A Launceston resident who can clearly recall the feeling of paranoia during World War II, the uncertainty during the great depression, as well as the lingering effects of the polio epidemic, celebrated a milestone birthday this weekend.
Hazel James was born on August 27, 1922. A century later - in a function room at the Country Club and Casino on Saturday - surrounded by her friends and family, she blew out the candles of a cake adorned with three figures for the first time.
Ms James remained sharp as a tack despite her old age and was even able to accurately articulate memories from her childhood.
"I remember the floods in Launceston happening, I would have been about eight, and we were luckily on holiday in Melbourne at the time, but my dad came back to help," she said.
"I also recall heading out to an air pageant at Western Junction airport in 1931, where my family and I were taken on a flight excursion by the famous Australian aviation pioneer Sir Charles Edward Kingsford Smith ... I can still picture myself sitting on my mum's lap, looking out the window, and thinking 'wow, the houses look like little match boxes'."
Ms James said a few less enjoyable memories stuck with her too. "I've lived through two epidemics now, the first being polio ... no one in Launceston under the age of 16 was allowed to leave the area for the duration of the outbreak," she said.

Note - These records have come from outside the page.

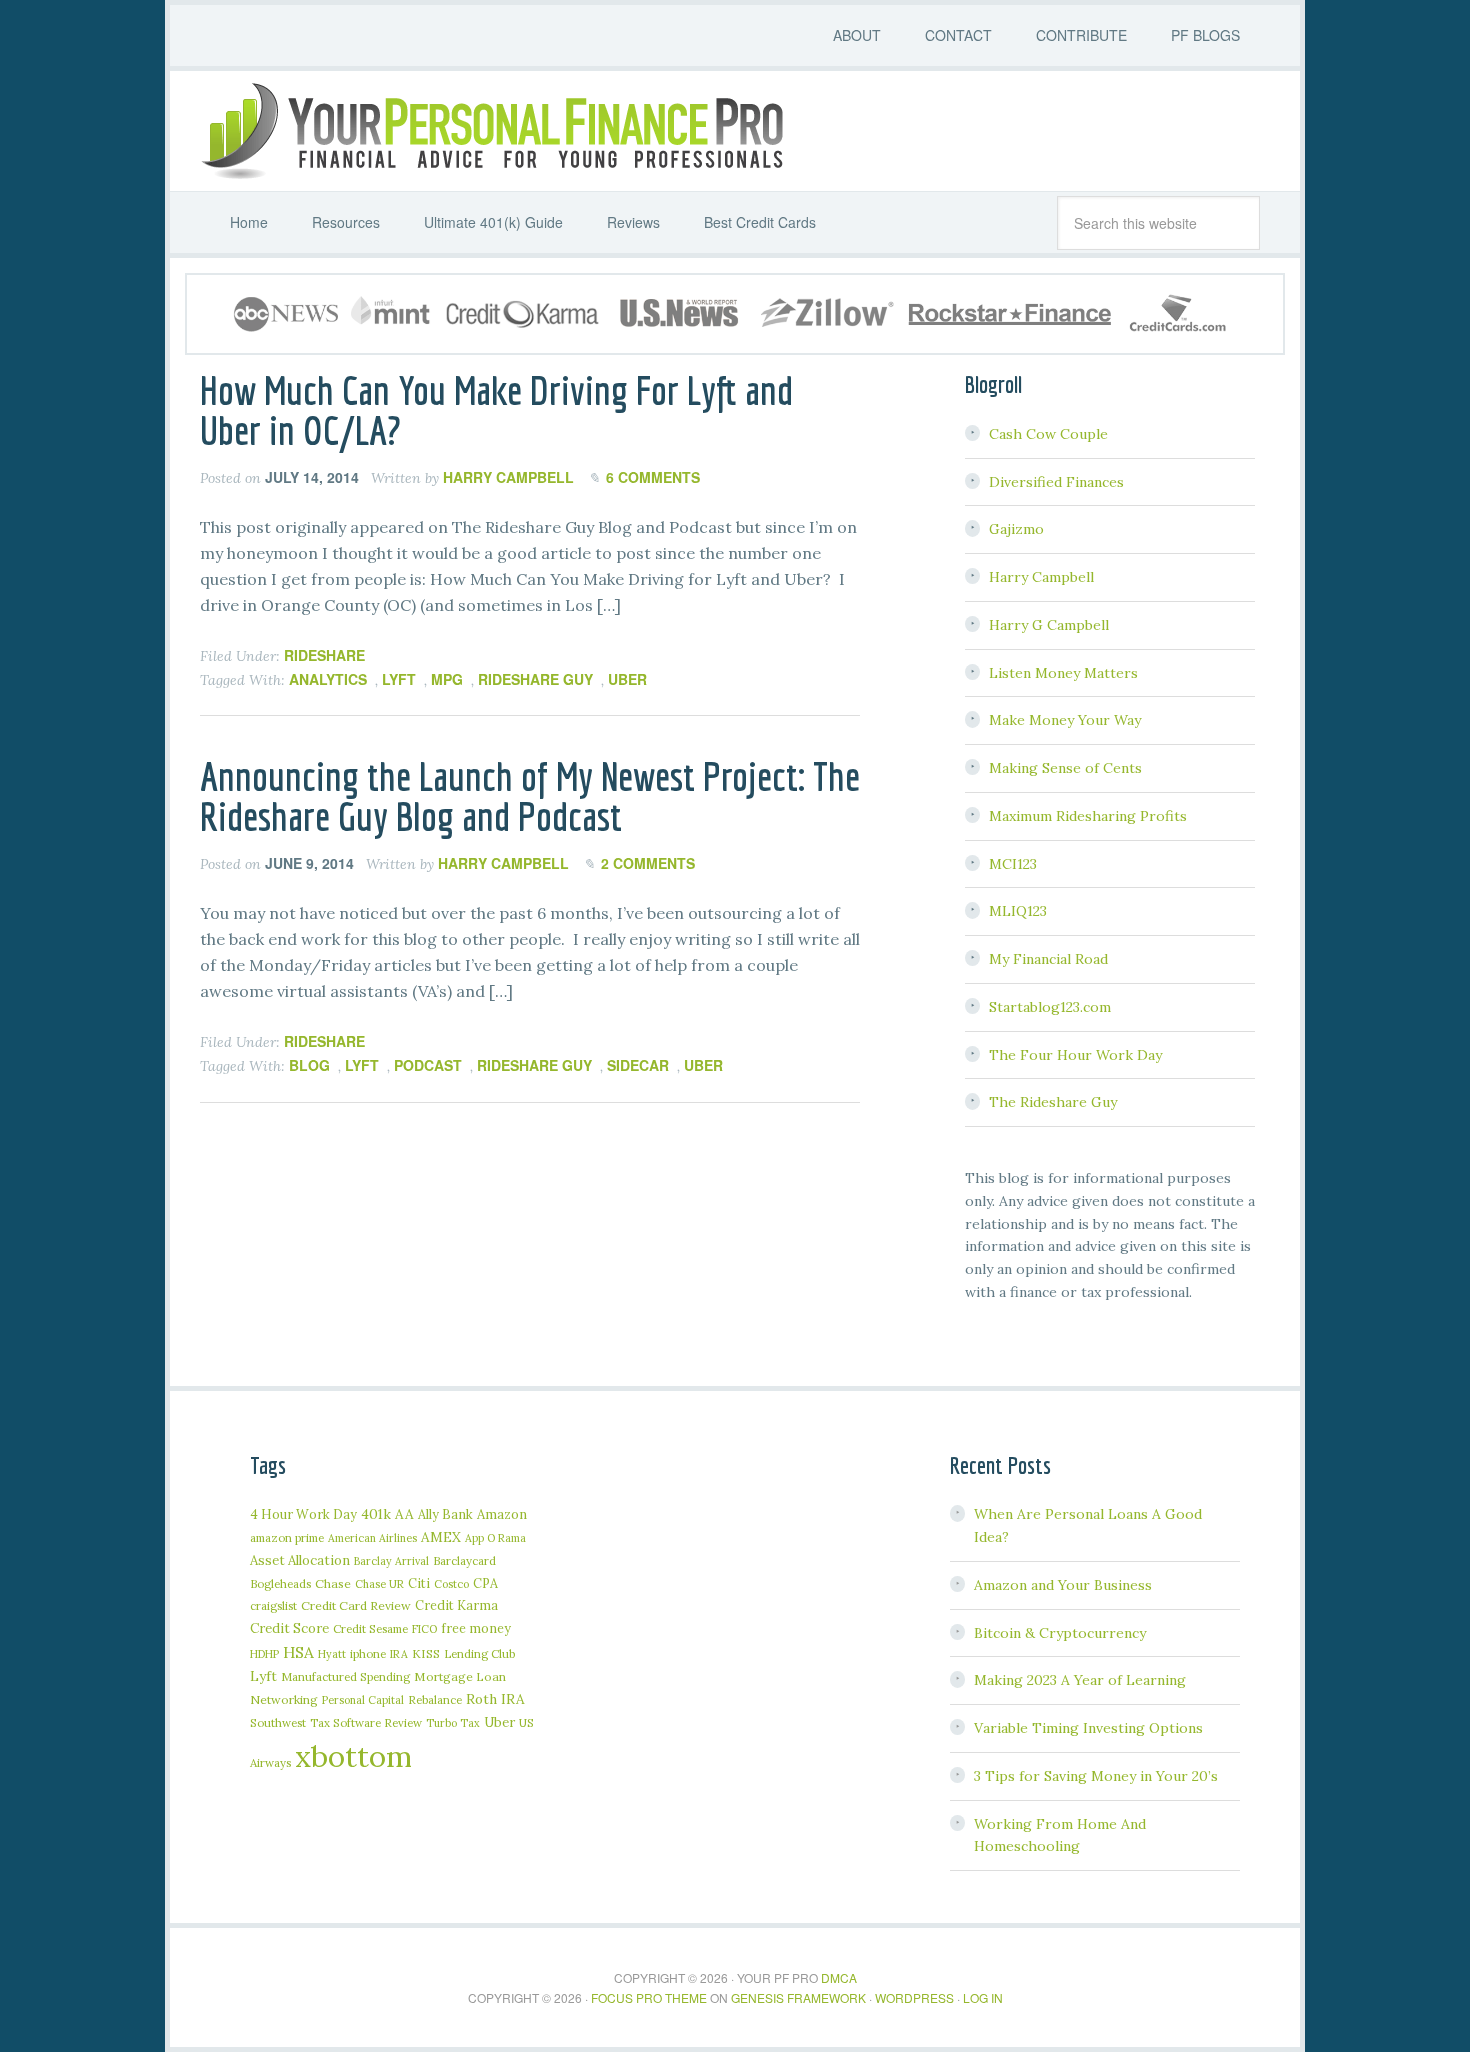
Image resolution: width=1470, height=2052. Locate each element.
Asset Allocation (300, 1560)
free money (476, 1628)
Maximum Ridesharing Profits (1088, 816)
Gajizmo (1016, 529)
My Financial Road (1048, 959)
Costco (451, 1584)
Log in (983, 1997)
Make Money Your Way (1065, 720)
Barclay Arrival (391, 1561)
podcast (428, 1065)
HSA (298, 1652)
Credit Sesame (370, 1628)
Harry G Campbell (1049, 625)
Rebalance (435, 1699)
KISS (426, 1653)
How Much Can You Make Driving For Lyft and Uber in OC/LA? (496, 410)
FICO (424, 1629)
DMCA (839, 1977)
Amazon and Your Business (1063, 1585)
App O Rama (495, 1538)
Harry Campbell (1041, 577)
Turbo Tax (453, 1723)
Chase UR (379, 1584)
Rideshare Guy (535, 679)
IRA (399, 1654)
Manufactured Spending (345, 1676)
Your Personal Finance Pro (490, 131)
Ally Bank (445, 1514)
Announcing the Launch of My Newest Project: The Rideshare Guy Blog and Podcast (530, 796)
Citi (419, 1583)
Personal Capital (363, 1700)
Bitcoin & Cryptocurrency (1060, 1633)
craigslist (273, 1605)
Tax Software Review (366, 1722)
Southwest (278, 1722)
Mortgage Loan (460, 1676)
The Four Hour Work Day (1075, 1055)
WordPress (914, 1997)
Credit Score (289, 1628)
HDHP (264, 1654)
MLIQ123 (1018, 911)
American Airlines (372, 1538)
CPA (485, 1583)
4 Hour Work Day (303, 1514)
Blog (309, 1065)
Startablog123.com (1050, 1007)
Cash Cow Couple (1048, 434)
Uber (627, 679)
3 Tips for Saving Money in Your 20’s (1096, 1776)
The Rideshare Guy (1053, 1102)
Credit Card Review (356, 1605)
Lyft (399, 679)
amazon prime (287, 1537)
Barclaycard (464, 1560)
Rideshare (324, 655)
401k (376, 1514)
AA (404, 1514)
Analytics (328, 679)
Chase (333, 1583)
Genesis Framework (798, 1997)
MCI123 (1013, 864)
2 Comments (648, 863)
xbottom (353, 1756)
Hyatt (332, 1654)
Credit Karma (456, 1605)
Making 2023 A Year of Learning (1080, 1680)
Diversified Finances (1056, 482)
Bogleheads (280, 1583)
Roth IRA (495, 1699)
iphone (368, 1653)
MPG (447, 679)
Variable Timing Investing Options (1088, 1728)
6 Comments (653, 477)
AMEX (441, 1537)
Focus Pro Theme (649, 1997)
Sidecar (638, 1065)
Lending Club (479, 1653)
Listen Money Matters (1063, 673)
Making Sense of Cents (1065, 768)
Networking (284, 1699)
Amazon (502, 1514)
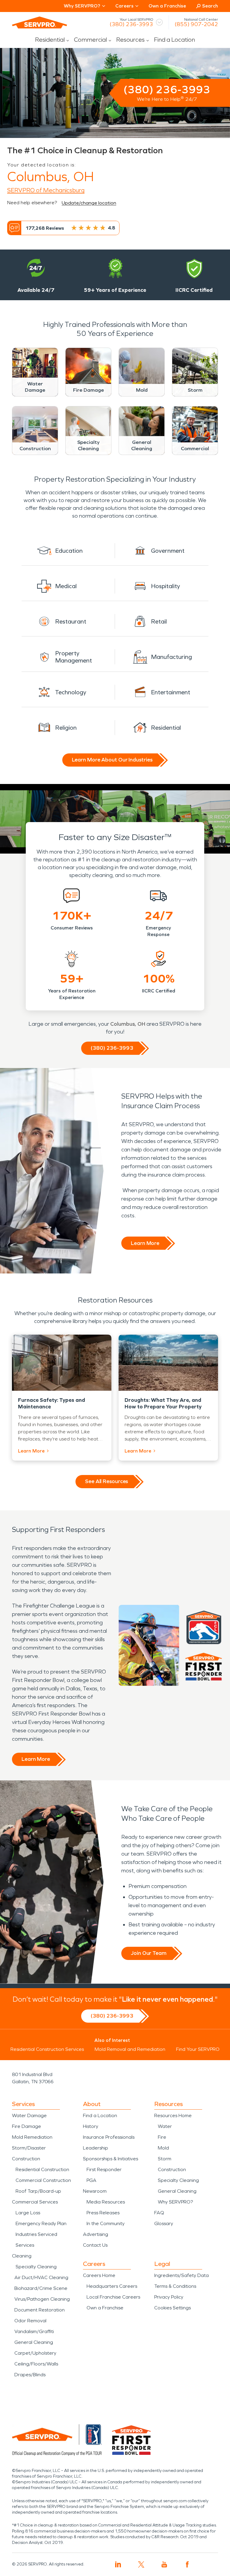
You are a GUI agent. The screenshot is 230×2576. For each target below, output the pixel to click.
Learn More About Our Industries (112, 759)
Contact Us (95, 2245)
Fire (162, 2137)
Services (25, 2245)
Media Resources (106, 2202)
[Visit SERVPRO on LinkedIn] (118, 2564)
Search (210, 6)
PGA (91, 2180)
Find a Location (174, 39)
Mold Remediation (32, 2137)
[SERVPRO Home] (39, 22)
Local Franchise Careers (113, 2297)
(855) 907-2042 (196, 24)
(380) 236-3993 (131, 24)
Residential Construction (42, 2169)
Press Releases (103, 2212)
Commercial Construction (43, 2180)
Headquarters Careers (112, 2286)
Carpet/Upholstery (35, 2353)
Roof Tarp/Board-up (38, 2191)
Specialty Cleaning (36, 2266)
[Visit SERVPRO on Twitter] (141, 2564)
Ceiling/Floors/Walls (36, 2364)
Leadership (95, 2148)
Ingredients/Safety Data (181, 2275)
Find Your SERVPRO (198, 2049)
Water (165, 2126)
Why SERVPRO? (175, 2202)
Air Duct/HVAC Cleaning (41, 2277)
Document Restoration (39, 2310)
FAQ (159, 2212)
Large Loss (28, 2212)
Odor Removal (30, 2320)
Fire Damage (26, 2126)
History (90, 2126)
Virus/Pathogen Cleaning (42, 2299)
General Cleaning (33, 2342)
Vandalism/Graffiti (34, 2331)
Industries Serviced (36, 2234)
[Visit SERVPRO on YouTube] (164, 2564)
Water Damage (29, 2115)
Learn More (145, 1243)
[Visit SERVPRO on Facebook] (187, 2564)
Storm (164, 2159)
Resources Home (173, 2115)
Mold (163, 2148)
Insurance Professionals (108, 2137)
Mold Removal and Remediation (130, 2049)
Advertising (95, 2234)
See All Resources (106, 1481)
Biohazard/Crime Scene (40, 2288)
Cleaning (21, 2256)
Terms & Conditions (175, 2286)
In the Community (106, 2223)
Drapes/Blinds (30, 2374)
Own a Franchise (167, 6)
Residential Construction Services (47, 2049)
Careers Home (99, 2275)
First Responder (104, 2169)
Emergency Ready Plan (41, 2223)
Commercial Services (35, 2202)
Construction (26, 2159)
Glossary (163, 2223)
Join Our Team (149, 1953)
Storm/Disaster (29, 2148)
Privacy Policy (168, 2297)
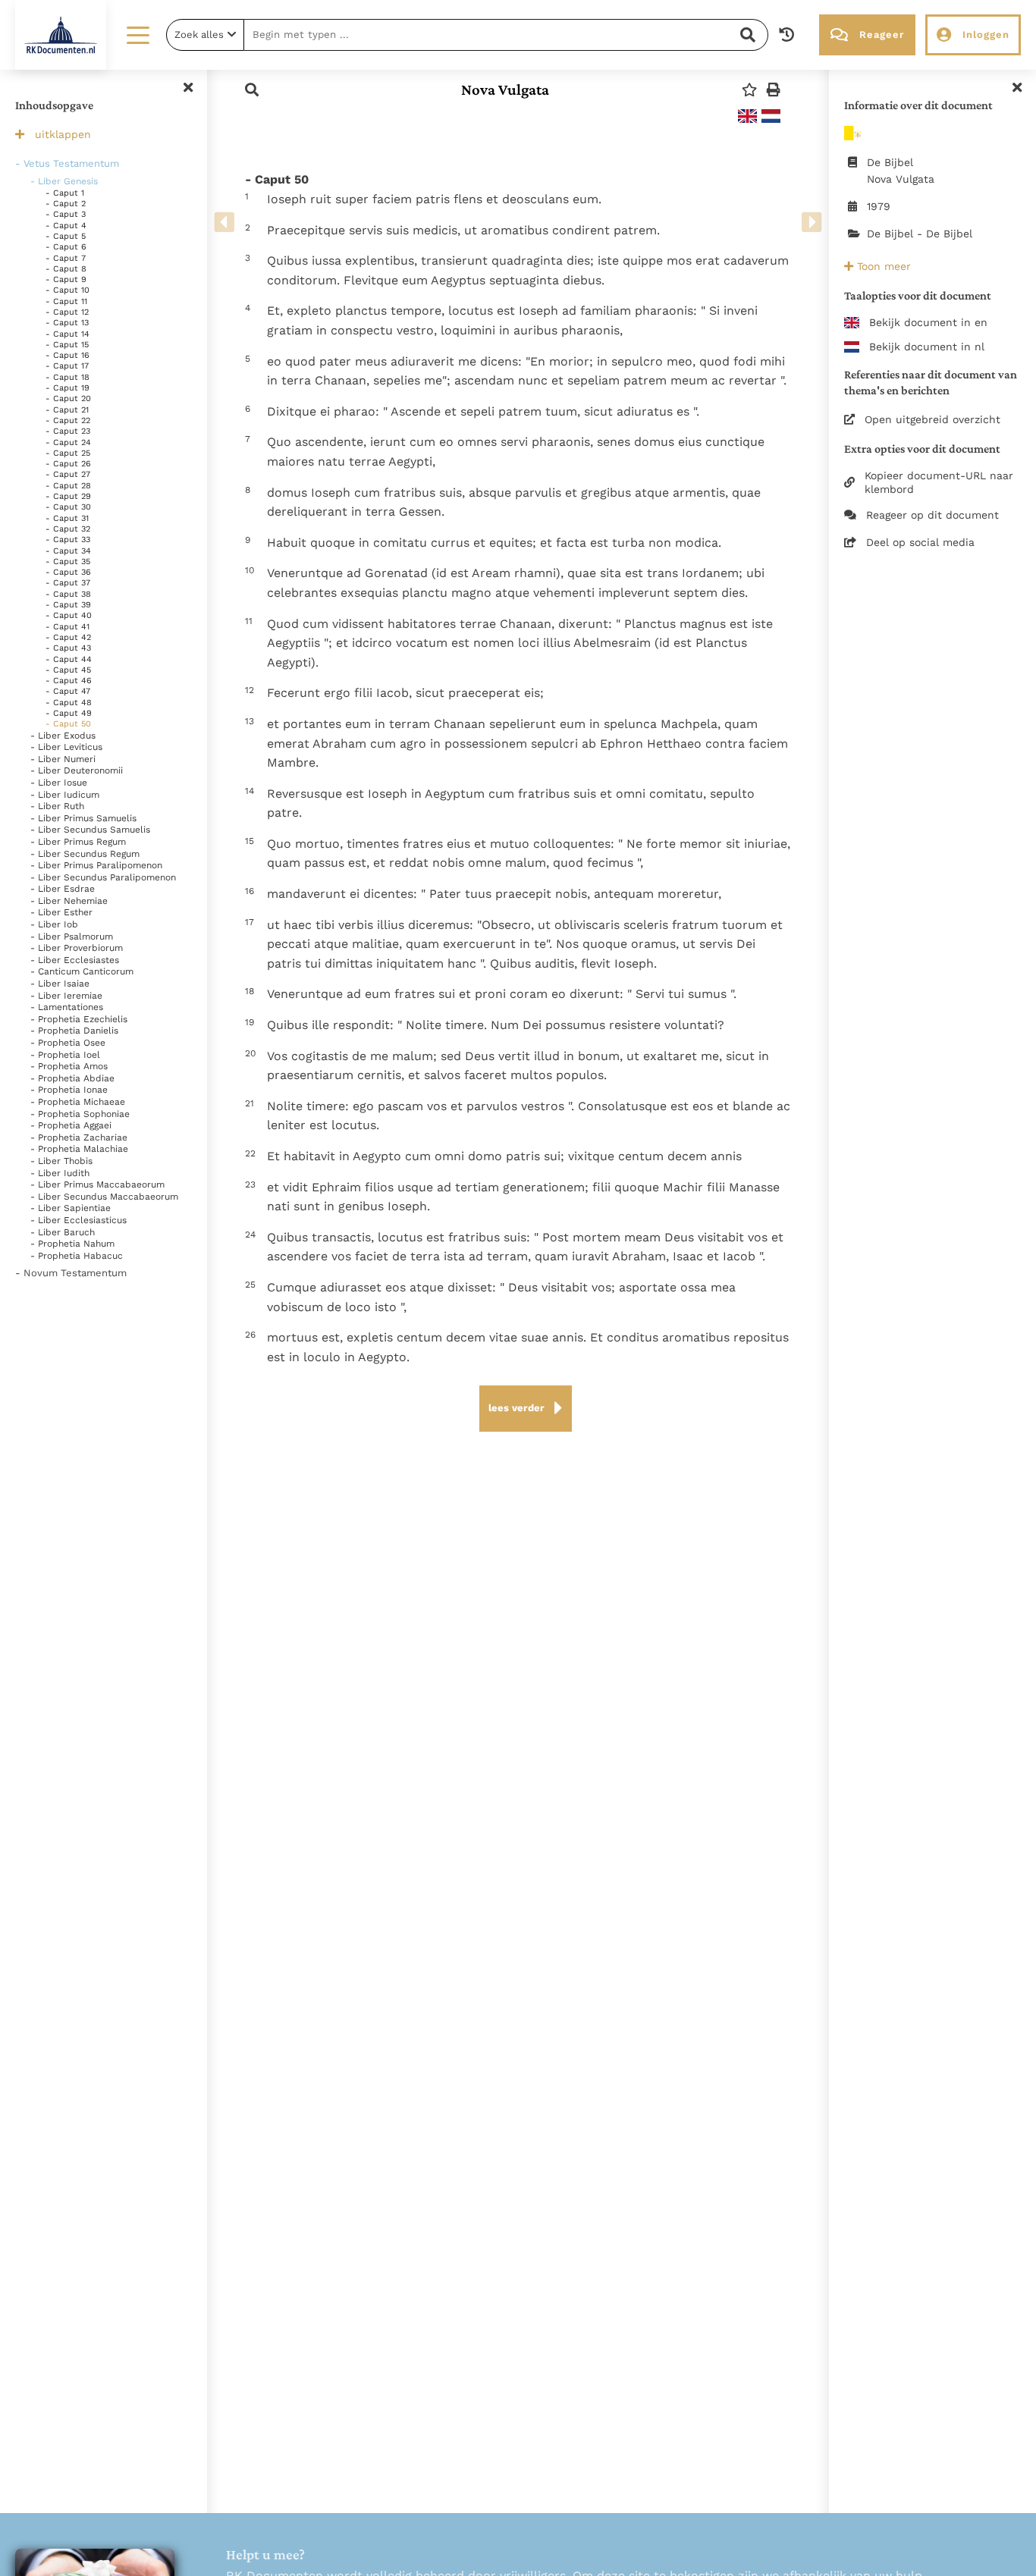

"Then there was World War II ... I remember there hardly being any young men around town during that time, and if you saw one they were usually in uniform."
"The windows of most buildings were boarded up, we weren't allowed to show any light at night time through fears there would be air raids, and there were also shelters built down between Cimitiere and Williams Street."
Ms James said she had stayed in Launceston all of her life and watched it expand "out of this world".
"There only used to be a few families in Launceston that had a car when I was a child, and I can remember on that same trip to the airport - where we got to fly for the first time - I was amazed by how many cars there were, they must've come from all over the state," she said.
"There also used to be trams that would run along Brisbane Street and out to Mowbray Heights, which of course is just called Mowbray now."
Ms James said she believed the key to a long life was moderate living.
"You've got to keep off drinking, smoking, and drugs, I've never touched any of them," she said.
Ms James also said despite 100 years going by and a lot of significant events occurring, it still all felt like it went fast.